Sunak reiterated that his job now is to help alleviate financial pressures, but not dissolve them completely

Sunak once again affirmed that he’s more likely to deal with current pressures (read fuel duty) than he is to try and pre-empt what’s to come, arguing that it’s ‘too early’ to try and craft a support package for this autumn when the energy price cap is likely to lift again. In an attempt to break with the early model of his chancellorship, where every problem was answered with a comprehensive spending package, Sunak reiterated that his job now is to help alleviate financial pressures, but not dissolve them completely. ‘It’s not going to be easy’, Sunak said of the upcoming year and the energy bills that come along with it. ‘I wish I could fully protect people from what’s to come’, he said somberly, but the implication is that no government policy, from here on out, will cover that full cost.

So what can we expect from the Spring Statement? Sunak acknowledged how much people are feeling the price increases at the petrol pump, referencing his own constituency as he did so.
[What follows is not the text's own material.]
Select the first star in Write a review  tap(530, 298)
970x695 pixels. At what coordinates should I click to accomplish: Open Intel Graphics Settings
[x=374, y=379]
Shadow Chancellor Rachel Reeves told Sophie Raworth on Sunday Morning that Labour would support a significant cut to fuel duty – up to 5p – which would be an obvious way to signal in the Spring Statement that the government was acutely aware of the cost of living crisis. But a cut to fuel duty cannot be considered out of context with the rest of the public finances. Just a 1p cut to fuel duty will require the Chancellor to find billions of pounds to account for the revenue the tax would have otherwise brought in, eating into the fiscal headroom that Sunak has been trying to save for more significant tax cuts. Such a policy also struggles to line up with both the government and opposition’s commitment to net zero.

Still, Sunak is sticking with his narrative that – despite raising National Insurance to pay for NHS care short-term and social care funding long-term – tax cuts are around the corner. ‘Going forward my priority is to cut tax and put money back in people’s pockets’, he said on the BBC this morning. The question now is how much scope the Office for Budget Responsibility’s forecasts give him to make such a move. Times were tough even before the economic sanctions against Russia took hold: now inflation and the prospect of higher interest rates cutting into Sunak’s wriggle room by the day. He must prepare the support lower-income households might need, not just this winter, but for several winters to come. This doesn’t rule out the option to offer up something big in the Spring Statement: but it makes it much harder to craft.